Should you, as a parent, practise tough love or go all touchy-feely in order to build resilience in your child?

Both Western and Asian families face this dilemma. But parents who attended a recent seminar organised by COMPASS and the Advisory Panel for Resilience and Mental Health would have received a practicable answer from Dr Josephine Kim, who provided a cross-cultural perspective on how to bring up an emotionally healthy and resilient child.

Held on 15 January 2011, the seminar, titled Parenting for Resilience, aimed to help parents, teachers, principals and social workers understand the threats to a child's mental well-being and offer advice on nurturing a child to withstand challenges and overcome setbacks in life.

Getting in touch with your child's emotional health

"Resilience is a key component in the prevention of social and emotional debilitation," stated Dr Kim, whose sharing followed Professor J. David Hawkins' session on how to recognise and prevent childhood emotional risk factors. A Mental Health Counsellor based in the US, Dr Kim related her observations of how some children and teenagers can continue to thrive despite living in high-risk environments.

A proponent of teaching kids to be resilient, Dr Kim explained the importance of balance. "Everyone has emotional needs - to be loved, to belong, to be accepted and to be appreciated," she said. However, she warns that a love that is too performance or achievement-oriented could perpetuate a negative cycle of anxiety among children who feel that they are never good enough and thus suffer persistent shame, disappointment or guilt.
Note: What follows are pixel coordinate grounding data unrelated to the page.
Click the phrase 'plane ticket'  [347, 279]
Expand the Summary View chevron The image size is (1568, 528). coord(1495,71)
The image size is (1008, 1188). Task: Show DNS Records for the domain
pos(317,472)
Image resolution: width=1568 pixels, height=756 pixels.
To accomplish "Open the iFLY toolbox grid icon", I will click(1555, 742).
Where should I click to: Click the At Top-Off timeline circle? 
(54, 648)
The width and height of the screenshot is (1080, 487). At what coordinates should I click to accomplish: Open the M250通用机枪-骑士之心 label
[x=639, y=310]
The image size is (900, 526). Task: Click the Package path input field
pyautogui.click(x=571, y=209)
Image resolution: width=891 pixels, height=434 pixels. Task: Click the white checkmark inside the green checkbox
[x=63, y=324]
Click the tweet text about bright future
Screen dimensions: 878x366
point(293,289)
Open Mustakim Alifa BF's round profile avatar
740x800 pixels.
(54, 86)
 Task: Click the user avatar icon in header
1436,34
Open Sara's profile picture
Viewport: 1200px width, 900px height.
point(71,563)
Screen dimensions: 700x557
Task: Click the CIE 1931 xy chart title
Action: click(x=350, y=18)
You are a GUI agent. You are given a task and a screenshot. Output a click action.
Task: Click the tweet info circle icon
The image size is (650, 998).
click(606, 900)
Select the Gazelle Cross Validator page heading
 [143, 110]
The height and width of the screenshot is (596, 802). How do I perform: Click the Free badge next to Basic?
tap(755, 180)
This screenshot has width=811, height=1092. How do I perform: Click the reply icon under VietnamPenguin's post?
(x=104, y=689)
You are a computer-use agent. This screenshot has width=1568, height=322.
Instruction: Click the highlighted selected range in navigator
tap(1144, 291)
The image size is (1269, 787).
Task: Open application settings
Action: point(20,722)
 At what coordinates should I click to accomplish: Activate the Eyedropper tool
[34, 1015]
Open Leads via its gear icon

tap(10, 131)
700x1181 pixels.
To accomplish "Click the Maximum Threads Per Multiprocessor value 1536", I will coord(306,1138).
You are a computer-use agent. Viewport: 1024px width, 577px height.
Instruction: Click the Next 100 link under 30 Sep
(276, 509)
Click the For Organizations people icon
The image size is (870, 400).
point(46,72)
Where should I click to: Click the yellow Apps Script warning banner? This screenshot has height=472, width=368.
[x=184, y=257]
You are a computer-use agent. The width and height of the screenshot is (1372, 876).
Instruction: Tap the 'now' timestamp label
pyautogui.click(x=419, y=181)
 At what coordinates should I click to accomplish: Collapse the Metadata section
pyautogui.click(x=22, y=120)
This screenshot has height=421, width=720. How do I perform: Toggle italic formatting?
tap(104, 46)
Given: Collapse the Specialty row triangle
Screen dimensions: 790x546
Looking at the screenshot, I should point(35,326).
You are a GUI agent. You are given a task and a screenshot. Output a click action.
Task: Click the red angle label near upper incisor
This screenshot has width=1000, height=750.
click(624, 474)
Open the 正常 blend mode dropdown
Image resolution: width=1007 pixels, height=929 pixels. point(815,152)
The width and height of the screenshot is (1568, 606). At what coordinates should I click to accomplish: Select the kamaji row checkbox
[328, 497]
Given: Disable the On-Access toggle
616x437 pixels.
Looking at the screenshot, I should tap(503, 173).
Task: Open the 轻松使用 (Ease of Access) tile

Parenting for Resilience seminar

Practical insights presented in a useful format - that's the conclusion of seminar participants Mdm Jean Tan (left) and Mrs Eugenia Lim.

In a worst case scenario, excessive pressure from parents could cause children to turn inward and attempt "to end it all," cautioned Dr Kim. She called on parents to look out for common symptoms of depression such as changes in appetite and sleeping patterns, a feeling of great hopelessness, a 'why bother?' attitude towards life and increased isolation from activities one used to enjoy.

In Asian societies, communication is often implicit, with many parents preferring to show their concern by doing things than making declarations of "I love you" or giving hugs. Dr Kim explained that this can give rise to misunderstandings due to differences in how children perceive their parents' care for them. An extrovert, for instance, seeks explicit assurances of love, while an introverted child may need time to emotionally process feedback from his parents.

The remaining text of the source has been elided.